Skuli tries for WOW factor
The founder and chief executive of Icelandic low-cost carrier WOW Air, Skuli Mogensen, was interviewed last week in the Irish Independent. He was chatting about his own background and plans to launch flights to Boston and Washington DC from Dublin in October.
As usual, a lot of the interview was left on the cutting room floor. Mogensen had talked about how Iceland is such a small place (it has a population of about 323,000) and that there are always people hoping you'll fail.
"There is a camp waiting for you to fail," he said of Iceland.

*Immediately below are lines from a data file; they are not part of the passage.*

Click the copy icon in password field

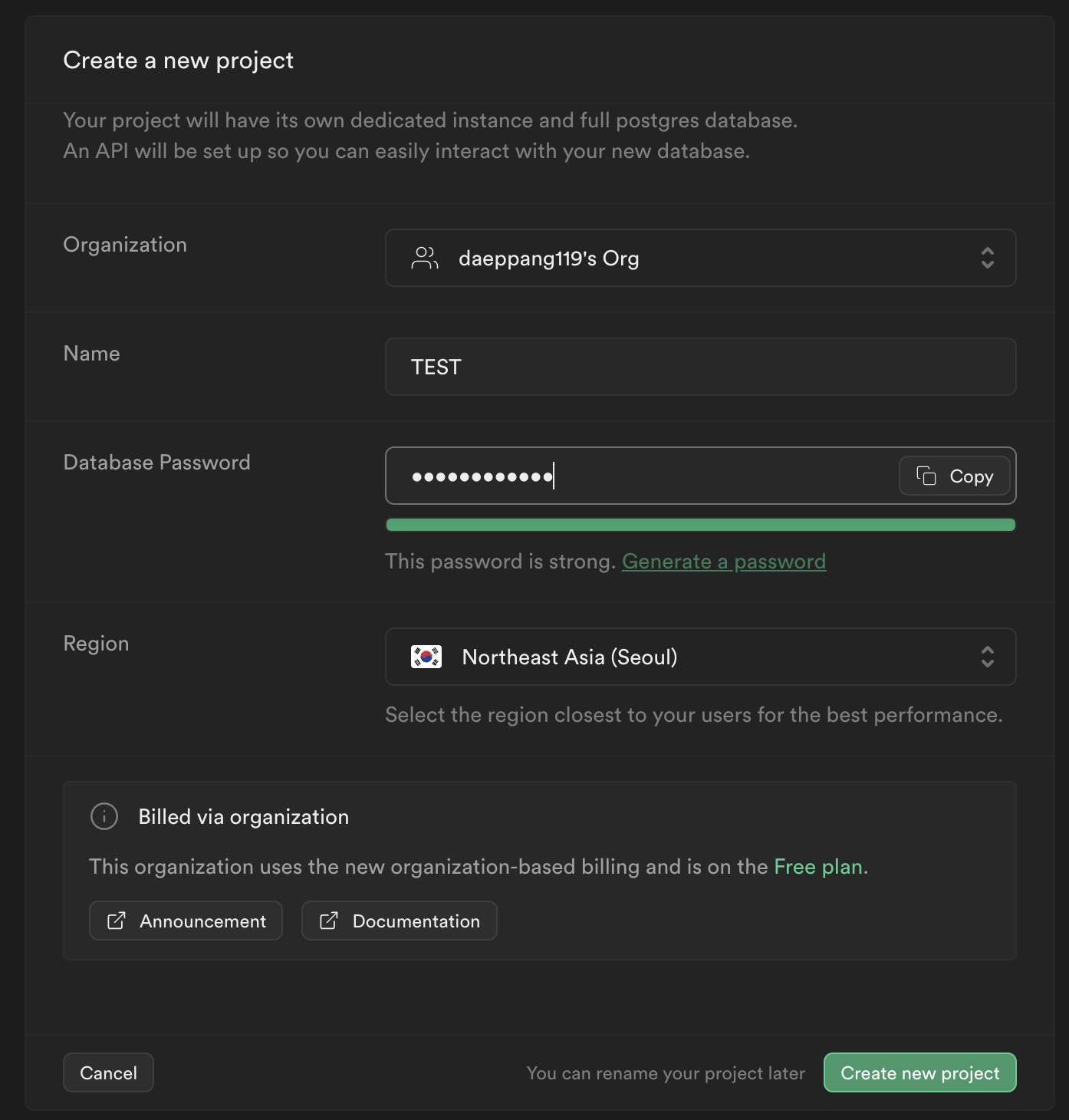tap(926, 476)
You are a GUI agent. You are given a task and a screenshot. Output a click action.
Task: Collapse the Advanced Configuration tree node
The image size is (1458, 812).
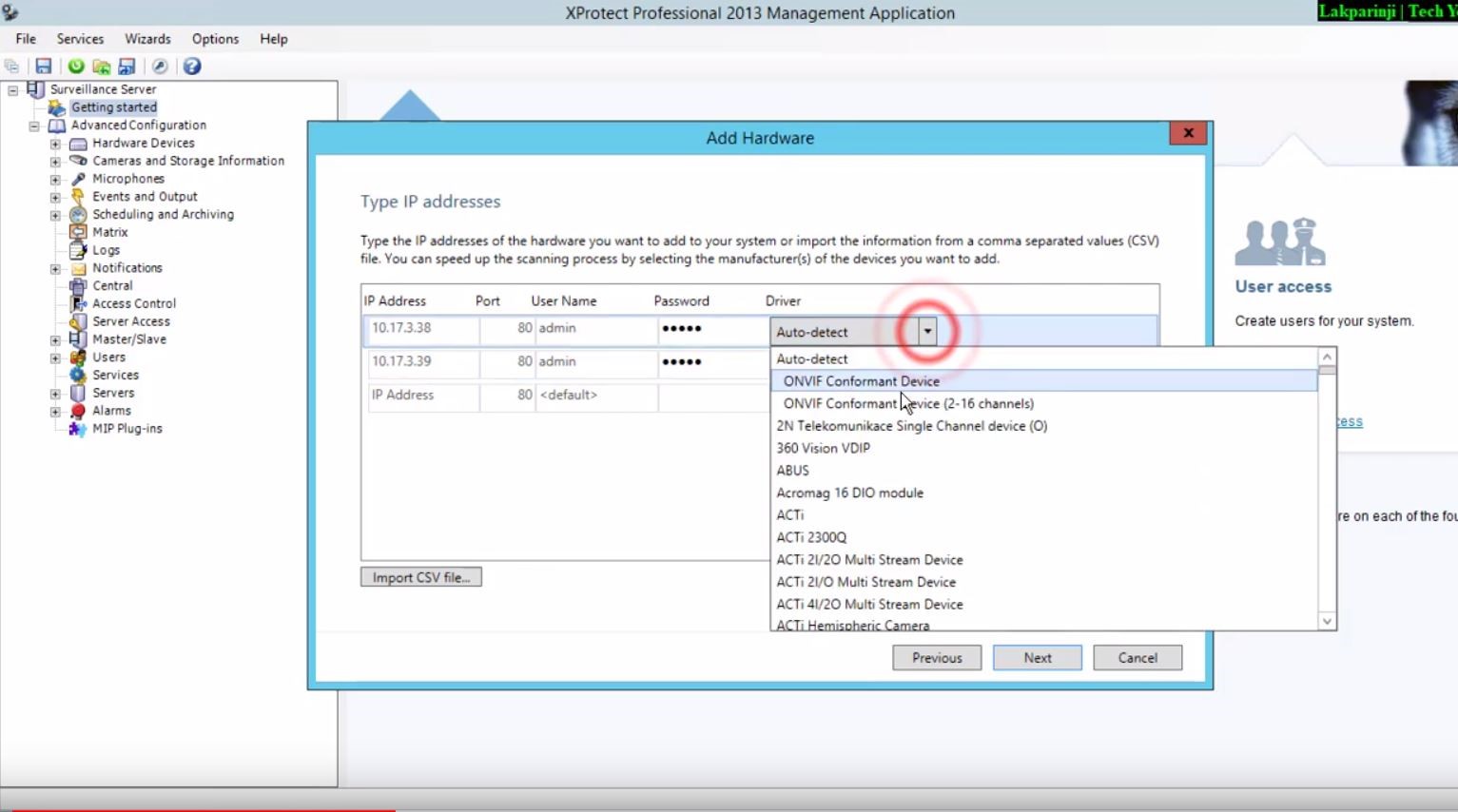34,126
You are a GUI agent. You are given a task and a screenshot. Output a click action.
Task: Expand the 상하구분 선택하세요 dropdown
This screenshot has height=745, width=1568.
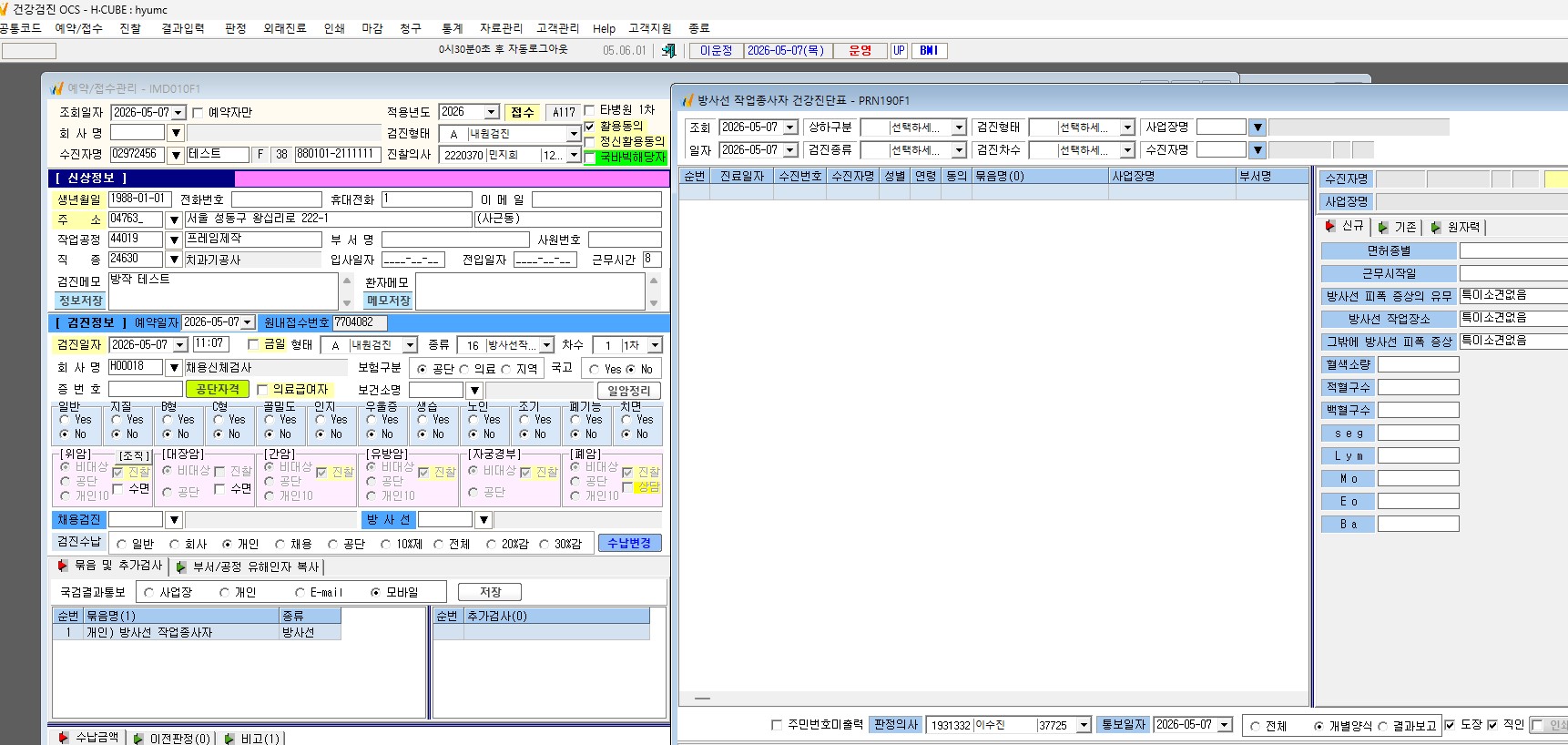tap(959, 128)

"There's no doubt about it."
"In a small island community, you will always have some envy or someone challenging you or questioning you. That's never going to go away."
"It's absolutely necessary for any culture to welcome and encourage people to take a risk. If they are rewarded financially as a result of that, then we should welcome it," he said.
"Any entrepreneur who starts with a mission of getting rich, will likely fail," he argued.
"It's 24-hour work for years to really build something. It so happens I enjoy that part."
Barrett's in a Muddle
Senator Sean Barrett has come out in force against the proposed takeover of Aer Lingus by British Airways' owner IAG.
Over the past couple of weeks, the Oireachtas Joint Committee on Transport has been hearing the views of interested parties such as unions, business groups, and hoteliers about the takeover attempt.
The Punt has attended many such Oireachtas committee hearings over the years and one thing that always strikes home is how often committee members lack any real understanding of the subject matter that they're meant to be au fait with.
That, coupled with obvious grandstanding, can make the whole thing somewhat excruciating.
Barrett told the committee last week that he'd recently been in his local SuperValu, which used to be a Superquinn outlet, and lamented how there was no sign that Feargal Quinn had ever had a hand in the stores. He pointed out that Musgrave now owns the shops, and insisted that that's what happens when businesses get bought out - the original identity gets wiped out.
It was utter nonsense, compounded by the fact that Superquinn had actually been bought by property speculators in 2005.
They sold off the properties and the chain - which had already been in trouble - continued to suffer.
Musgrave stepped in to save it in 2011, buying it out of receivership for about €250m.
Burrows digs deeper into BAT
The Punt sees that former Irish Distillers boss Richard Burrows decided to buy a few shares in British American Tobacco (BAT) to celebrate the New Year.
Burrows is the chairman at BAT (and a former Bank of Ireland governor) and acquired 5,000 shares in the company on December 31, when they were trading at around £35.20 per share. That was for a total of a cool £176,000 (€235,000).
The purchase brought the total holding controlled by him and his family in the company to 15,000 shares. They're currently worth around £553,000 (€739,000).
BAT's brands include Dunhill, Rothmans, and Benson & Hedges.
Last month, Burrows was welcoming three new directors to the BAT board. They include none other than the former finance minister of Brazil, Pedro Malan.
He served in that role between 1995 and 2002. He was also the country's Central Bank president from 1993 to 1994.
And with tobacco companies ostracised from mainstream advertising in the western world, let alone sponsoring sports events, it's incredible to see the links persist in other parts of the world.
A report last week in the Philippine Star noted how BAT had sponsored a speaking engagement for the country's Sports Commission.
It was addressed by marathon runner and Guinness Book of Records holder Dick Beardsley.
The local BAT general manager was on hand to praise him.
Beardsley had other engagements during the week, including talks for BAT employees.